One impact of the coronavirus outbreak in China is a rekindled sense of civic duty among many of its citizens. The crisis that almost brought Wuhan to its knees in Jan and Feb mobilized people to donate and volunteer for their fellow countrymen. Now that sense of civic duty is being extended to Africans in Guangzhou.

Such efforts are not without costs. Paranoid Guangzhou residents reported the volunteers to the police, claiming that they were undermining pandemic control measures. It highlights the stubbornness of anti-black sentiments but also the preciousness of citizens standing up to such prejudice.

As the world continues its struggle against the coronavirus and experiences the cracks in the international order that are emerging and widening, the events in Guangzhou in the spring of 2020 will forever form part of the covid-19 experience for both China and Africa. Communities on both sides can choose to go along with the downward spiral or turn it into the beginning of a difficult yet necessary conversation. Doing the latter would take agency, wisdom, and time.

3 thoughts on “After Guangzhou, 3 things will shape China-Africa “brotherhood”

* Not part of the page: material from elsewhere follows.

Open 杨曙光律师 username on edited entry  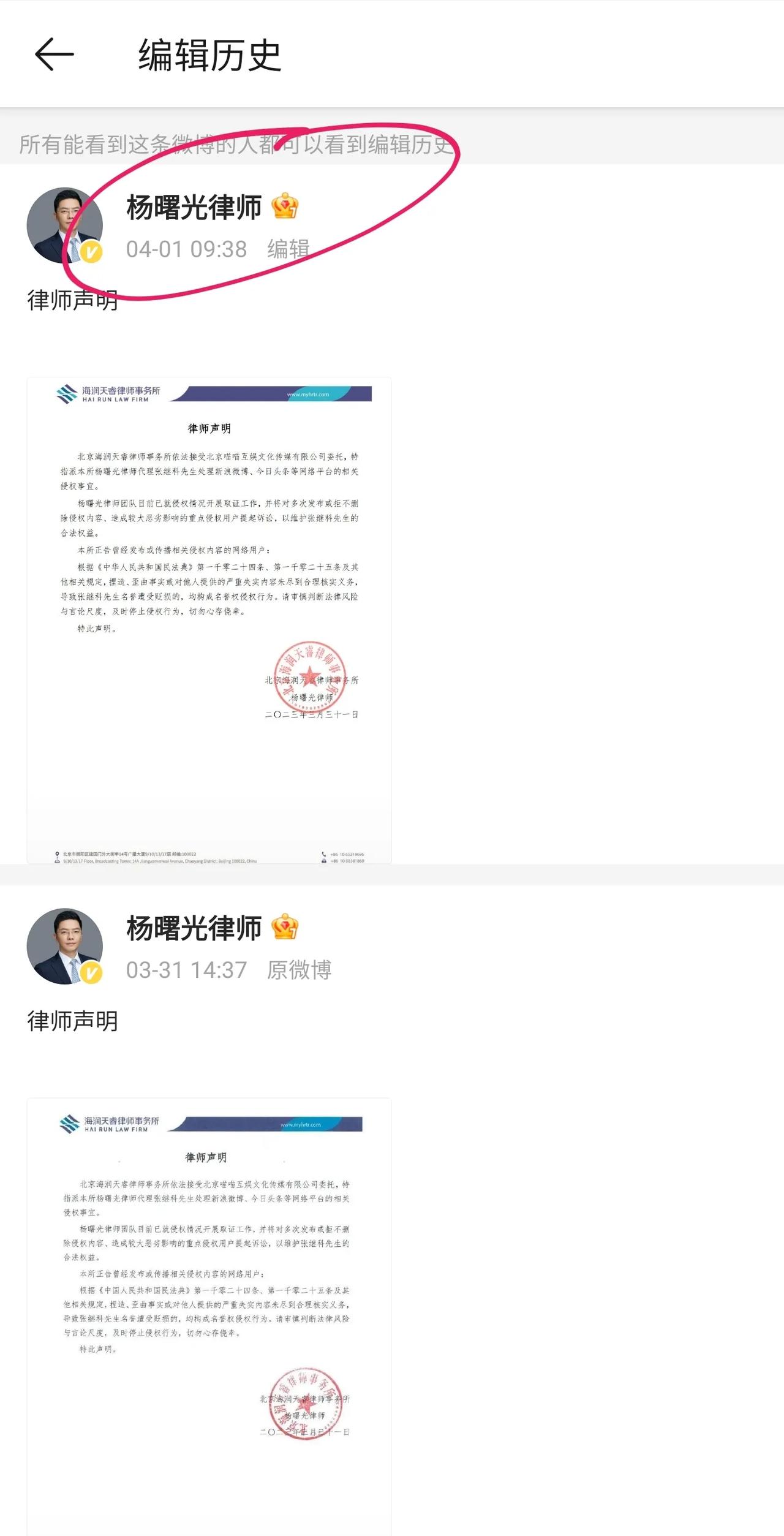[194, 207]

  1. A brilliant read … among the very few readable ones with a Chinese angle! racism is inherent in the human society across the world but there have always been people who stand up for the have-nots and downtrodden as well as the coloured people! i would have much liked if you lead the article with the end – the bit about local volunteers helping out the shelterless Africans! but for them, we would have lost all hope “in doing the right thing.”

    • Thanks Bivash for your kind words. We too would like to see more of such voluntarism and empathy. Reality in China is often not conducive to such actions and we don’t want to be overly optimistic with the article. As we said at the end, it takes agency, wisdom and time.

  2. More Chinese are living in Africa than Africans living in China.I have a lot of Chinese friends living in my country and Africa in general what ever happens to either parties some innocent someone pays for it at the other side.
    China has to update their residency policy in line with how their citizens are living in various African countries.